[[ Records provided open ]]

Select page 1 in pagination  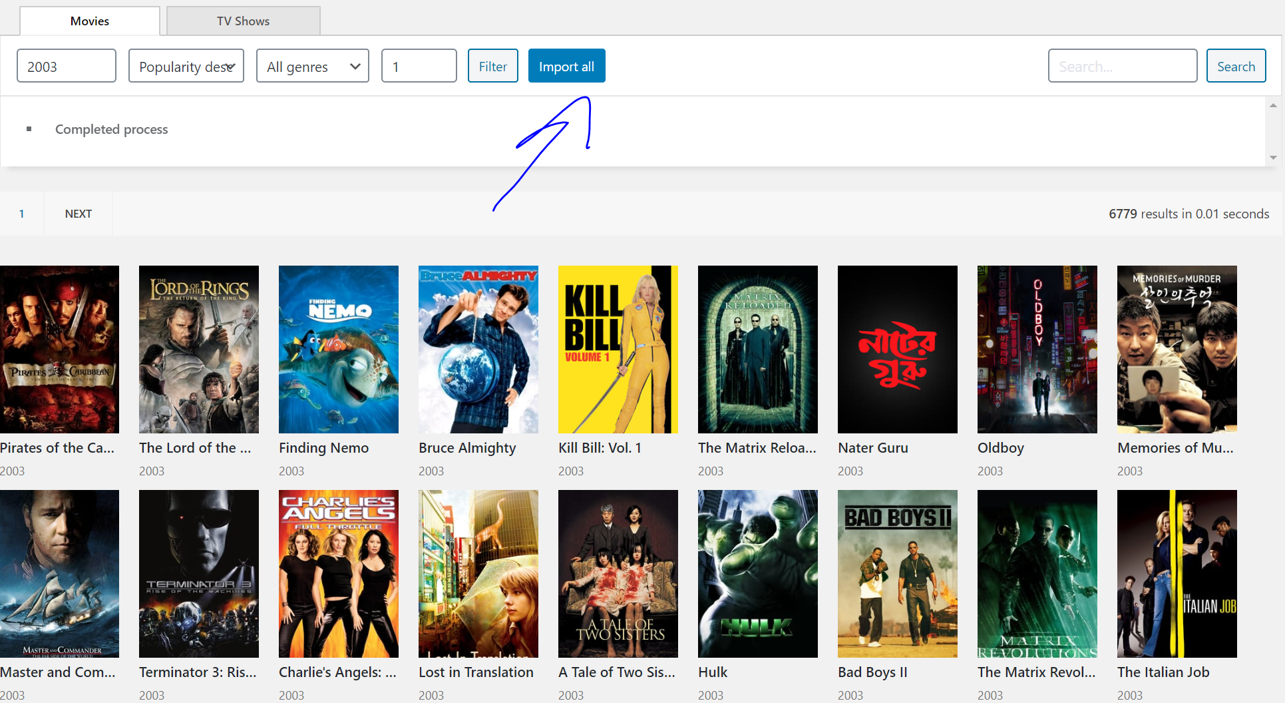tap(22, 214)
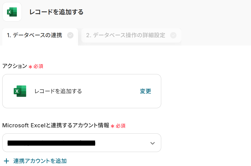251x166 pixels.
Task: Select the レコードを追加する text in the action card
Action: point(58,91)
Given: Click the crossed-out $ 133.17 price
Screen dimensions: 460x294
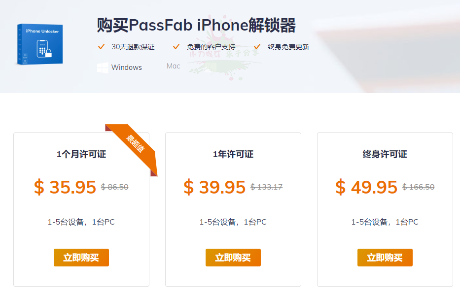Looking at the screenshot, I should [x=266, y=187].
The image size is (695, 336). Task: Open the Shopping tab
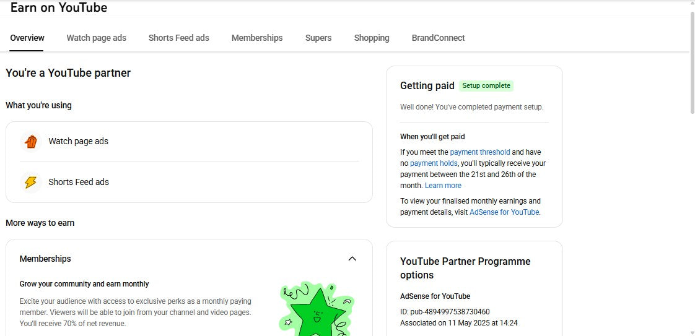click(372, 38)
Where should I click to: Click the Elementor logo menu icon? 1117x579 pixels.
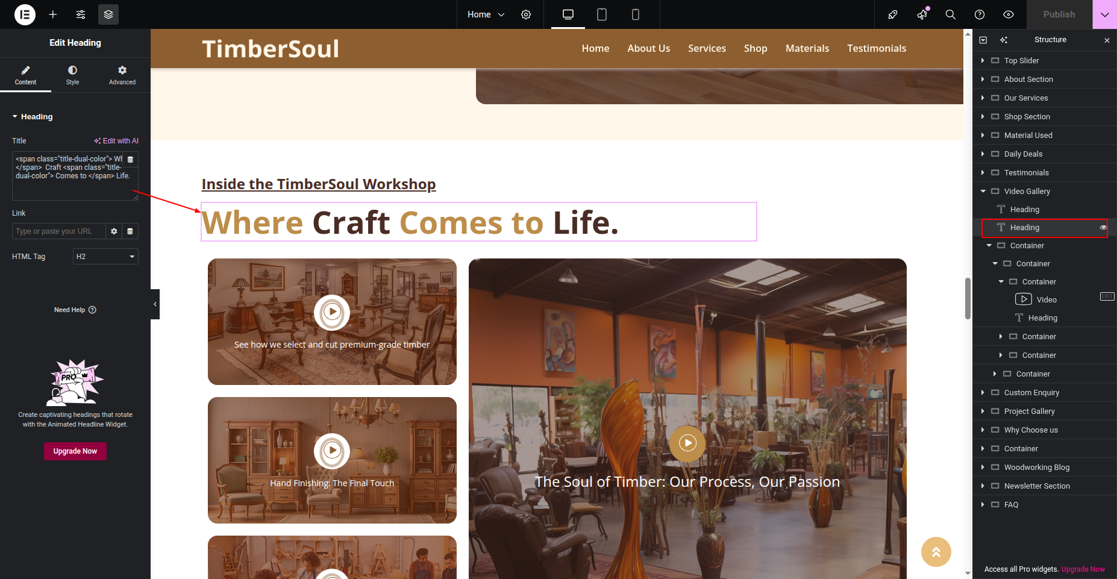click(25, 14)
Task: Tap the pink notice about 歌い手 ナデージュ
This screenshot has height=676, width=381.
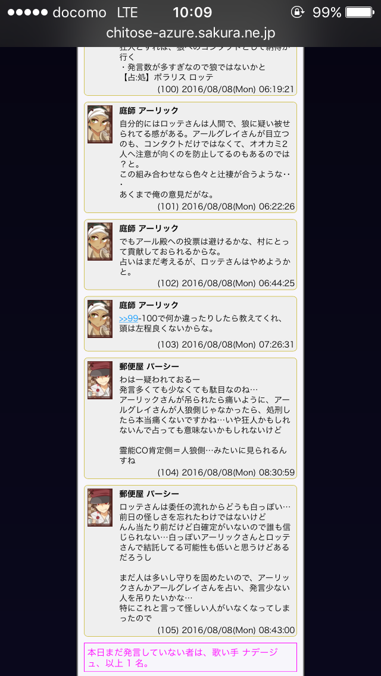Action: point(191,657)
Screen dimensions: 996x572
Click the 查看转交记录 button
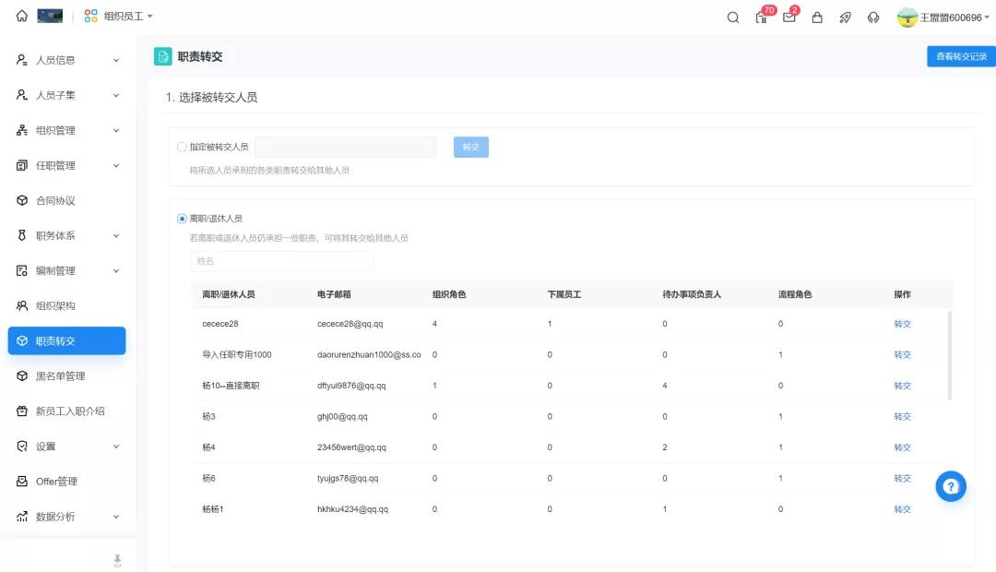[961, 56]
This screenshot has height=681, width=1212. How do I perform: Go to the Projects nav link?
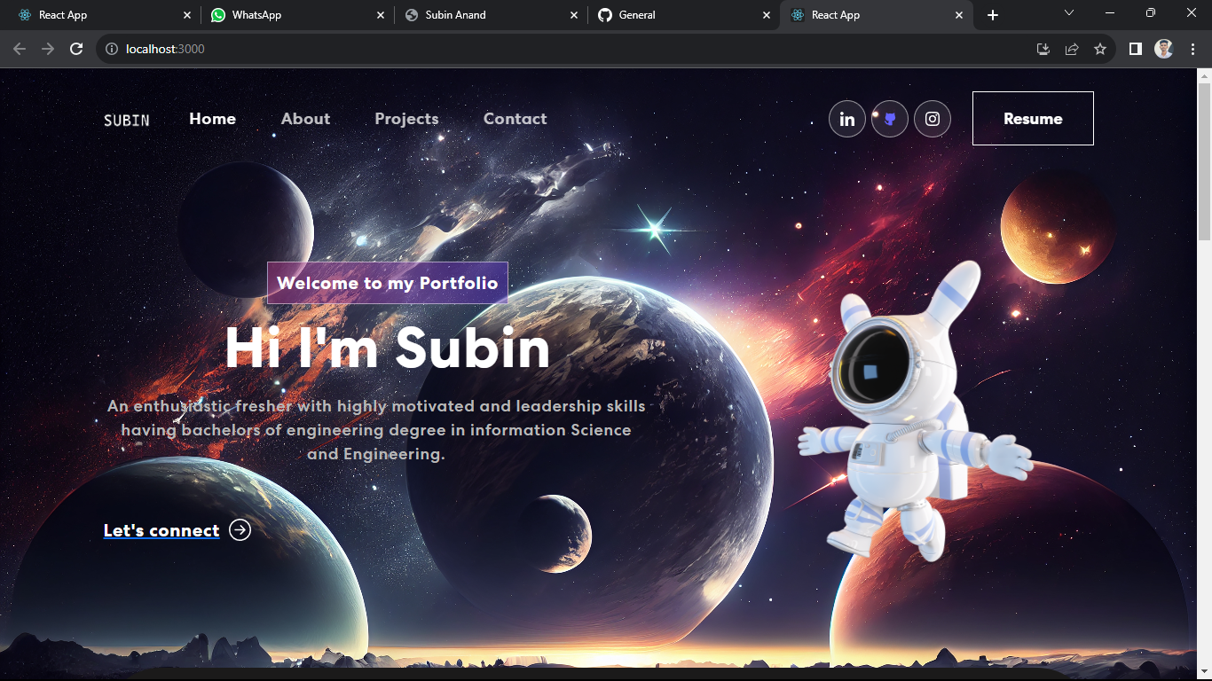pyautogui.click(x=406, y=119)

[[ Records provided closed ]]

■ What you are asked to do ■
The answer should consist only of the lines from the line with "The image size" through the last line of the data, repeated exactly; pictures stay out.

■ Task solution ■
The image size is (695, 336). Task: Open the Shopping tab
click(372, 38)
Where should I click to: Click the Elementor logo menu icon? 1117x579 pixels.
click(25, 14)
Task: Tap the pink notice about 歌い手 ナデージュ
This screenshot has height=676, width=381.
Action: point(191,657)
Screen dimensions: 996x572
Click the 查看转交记录 button
[961, 56]
This screenshot has height=681, width=1212. How do I perform: Go to the Projects nav link?
pyautogui.click(x=406, y=119)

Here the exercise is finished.